**Work to be completed**.
Repeat exactly, and only, the lines below starting at the line that contains "Agir avec nous (522, 87)" and ending at the line that contains "Bouches-du-Rhône (126, 2382)", inclusive of both.

*** Opening of Exercise materials ***

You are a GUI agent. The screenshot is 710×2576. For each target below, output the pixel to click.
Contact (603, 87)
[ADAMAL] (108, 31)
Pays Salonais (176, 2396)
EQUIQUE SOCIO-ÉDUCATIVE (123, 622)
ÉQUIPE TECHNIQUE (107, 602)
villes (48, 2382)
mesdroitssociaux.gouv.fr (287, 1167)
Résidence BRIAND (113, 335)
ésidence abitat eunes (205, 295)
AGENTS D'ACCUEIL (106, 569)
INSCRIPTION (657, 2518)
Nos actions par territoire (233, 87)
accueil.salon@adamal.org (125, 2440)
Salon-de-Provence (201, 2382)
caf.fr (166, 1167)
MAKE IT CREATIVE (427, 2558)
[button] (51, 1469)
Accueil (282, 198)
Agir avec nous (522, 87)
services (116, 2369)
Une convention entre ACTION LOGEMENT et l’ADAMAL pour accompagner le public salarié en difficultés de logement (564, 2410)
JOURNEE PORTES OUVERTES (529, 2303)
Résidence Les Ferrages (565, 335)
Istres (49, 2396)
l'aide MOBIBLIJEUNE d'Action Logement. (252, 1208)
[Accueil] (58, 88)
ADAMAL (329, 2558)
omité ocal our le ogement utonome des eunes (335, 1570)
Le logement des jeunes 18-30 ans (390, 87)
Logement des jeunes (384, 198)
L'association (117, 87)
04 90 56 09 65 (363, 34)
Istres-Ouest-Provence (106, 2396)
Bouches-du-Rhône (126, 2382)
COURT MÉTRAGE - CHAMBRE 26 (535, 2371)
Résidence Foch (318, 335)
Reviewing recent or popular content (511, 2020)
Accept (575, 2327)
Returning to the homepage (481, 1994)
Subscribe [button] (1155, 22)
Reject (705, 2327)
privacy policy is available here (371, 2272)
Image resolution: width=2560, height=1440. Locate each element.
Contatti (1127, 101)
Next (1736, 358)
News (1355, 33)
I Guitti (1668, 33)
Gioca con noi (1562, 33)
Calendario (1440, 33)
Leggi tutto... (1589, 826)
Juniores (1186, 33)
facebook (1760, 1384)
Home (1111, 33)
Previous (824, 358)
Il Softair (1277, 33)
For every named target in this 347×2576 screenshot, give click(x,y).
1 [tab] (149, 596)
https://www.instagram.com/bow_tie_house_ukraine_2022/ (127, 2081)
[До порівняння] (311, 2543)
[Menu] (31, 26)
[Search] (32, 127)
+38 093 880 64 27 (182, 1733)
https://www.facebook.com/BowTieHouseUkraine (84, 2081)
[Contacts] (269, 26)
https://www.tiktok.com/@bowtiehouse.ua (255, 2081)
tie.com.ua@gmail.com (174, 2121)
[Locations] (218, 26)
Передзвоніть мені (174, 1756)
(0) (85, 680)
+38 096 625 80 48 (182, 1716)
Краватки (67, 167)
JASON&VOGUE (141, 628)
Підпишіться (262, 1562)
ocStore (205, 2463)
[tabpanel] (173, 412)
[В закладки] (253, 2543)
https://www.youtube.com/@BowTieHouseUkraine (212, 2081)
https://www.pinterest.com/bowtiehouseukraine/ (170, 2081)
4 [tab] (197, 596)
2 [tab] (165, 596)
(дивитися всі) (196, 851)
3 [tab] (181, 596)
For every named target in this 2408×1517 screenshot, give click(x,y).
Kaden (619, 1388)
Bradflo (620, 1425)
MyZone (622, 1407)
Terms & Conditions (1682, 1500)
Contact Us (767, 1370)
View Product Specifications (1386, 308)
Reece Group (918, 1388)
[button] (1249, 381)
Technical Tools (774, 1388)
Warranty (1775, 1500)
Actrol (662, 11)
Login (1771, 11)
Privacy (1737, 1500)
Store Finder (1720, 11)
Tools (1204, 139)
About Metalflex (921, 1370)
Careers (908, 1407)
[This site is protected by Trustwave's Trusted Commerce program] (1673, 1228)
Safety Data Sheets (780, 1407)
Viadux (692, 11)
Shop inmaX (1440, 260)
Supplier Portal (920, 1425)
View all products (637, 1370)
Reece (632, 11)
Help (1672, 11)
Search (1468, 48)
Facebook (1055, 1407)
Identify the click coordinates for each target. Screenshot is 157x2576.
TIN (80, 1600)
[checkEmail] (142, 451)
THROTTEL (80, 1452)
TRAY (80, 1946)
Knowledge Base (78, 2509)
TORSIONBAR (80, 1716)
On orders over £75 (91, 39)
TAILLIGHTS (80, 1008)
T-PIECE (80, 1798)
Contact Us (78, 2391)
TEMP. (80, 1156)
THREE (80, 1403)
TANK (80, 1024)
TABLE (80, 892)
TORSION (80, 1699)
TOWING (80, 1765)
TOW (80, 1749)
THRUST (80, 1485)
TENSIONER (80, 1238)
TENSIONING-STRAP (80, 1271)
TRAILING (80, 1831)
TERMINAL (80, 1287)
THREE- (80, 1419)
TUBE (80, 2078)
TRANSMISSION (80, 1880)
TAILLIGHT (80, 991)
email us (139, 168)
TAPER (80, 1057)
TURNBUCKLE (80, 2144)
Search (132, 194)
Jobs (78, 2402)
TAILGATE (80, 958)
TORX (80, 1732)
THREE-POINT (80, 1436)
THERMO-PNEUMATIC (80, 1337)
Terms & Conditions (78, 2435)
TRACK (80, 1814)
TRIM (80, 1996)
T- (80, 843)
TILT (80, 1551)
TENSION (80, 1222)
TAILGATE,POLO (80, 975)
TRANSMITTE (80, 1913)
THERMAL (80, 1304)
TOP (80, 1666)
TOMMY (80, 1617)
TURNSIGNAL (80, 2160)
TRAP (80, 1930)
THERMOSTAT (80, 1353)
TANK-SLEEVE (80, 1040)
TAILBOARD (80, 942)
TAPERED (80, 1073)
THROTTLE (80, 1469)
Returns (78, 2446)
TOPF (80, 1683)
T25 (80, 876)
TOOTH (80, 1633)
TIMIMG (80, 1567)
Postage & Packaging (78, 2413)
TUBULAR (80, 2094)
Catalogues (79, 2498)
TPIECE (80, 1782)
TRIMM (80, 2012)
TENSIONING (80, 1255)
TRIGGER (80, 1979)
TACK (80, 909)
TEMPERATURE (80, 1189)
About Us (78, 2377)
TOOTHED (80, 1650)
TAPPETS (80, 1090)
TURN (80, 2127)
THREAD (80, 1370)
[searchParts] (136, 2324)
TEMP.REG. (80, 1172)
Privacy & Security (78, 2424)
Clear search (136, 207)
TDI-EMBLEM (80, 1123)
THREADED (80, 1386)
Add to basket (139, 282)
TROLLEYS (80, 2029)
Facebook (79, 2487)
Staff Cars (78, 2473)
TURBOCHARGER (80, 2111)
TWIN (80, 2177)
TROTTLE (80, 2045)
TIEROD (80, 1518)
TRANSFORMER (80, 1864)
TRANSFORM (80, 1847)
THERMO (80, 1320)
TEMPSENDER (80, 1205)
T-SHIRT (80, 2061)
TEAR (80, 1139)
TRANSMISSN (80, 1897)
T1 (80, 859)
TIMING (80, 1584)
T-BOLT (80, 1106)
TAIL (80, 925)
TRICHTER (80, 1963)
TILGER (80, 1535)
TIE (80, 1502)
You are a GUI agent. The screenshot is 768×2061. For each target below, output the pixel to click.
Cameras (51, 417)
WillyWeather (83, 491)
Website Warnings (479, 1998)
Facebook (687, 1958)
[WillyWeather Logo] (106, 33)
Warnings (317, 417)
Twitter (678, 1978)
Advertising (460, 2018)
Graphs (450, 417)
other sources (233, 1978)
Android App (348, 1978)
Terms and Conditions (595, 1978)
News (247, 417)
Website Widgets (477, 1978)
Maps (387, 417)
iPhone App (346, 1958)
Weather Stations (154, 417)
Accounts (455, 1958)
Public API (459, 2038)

*** Close of Exercise materials ***

**Result of this task**.
Agir avec nous (522, 87)
services (116, 2369)
Une convention entre ACTION LOGEMENT et l’ADAMAL pour accompagner le public salarié en difficultés de logement (564, 2410)
JOURNEE PORTES OUVERTES (529, 2303)
Résidence Les Ferrages (565, 335)
Istres (49, 2396)
l'aide MOBIBLIJEUNE d'Action Logement. (252, 1208)
[Accueil] (58, 88)
ADAMAL (329, 2558)
omité ocal our le ogement utonome des eunes (335, 1570)
Le logement des jeunes 18-30 ans (390, 87)
Logement des jeunes (384, 198)
L'association (117, 87)
04 90 56 09 65 (363, 34)
Istres-Ouest-Provence (106, 2396)
Bouches-du-Rhône (126, 2382)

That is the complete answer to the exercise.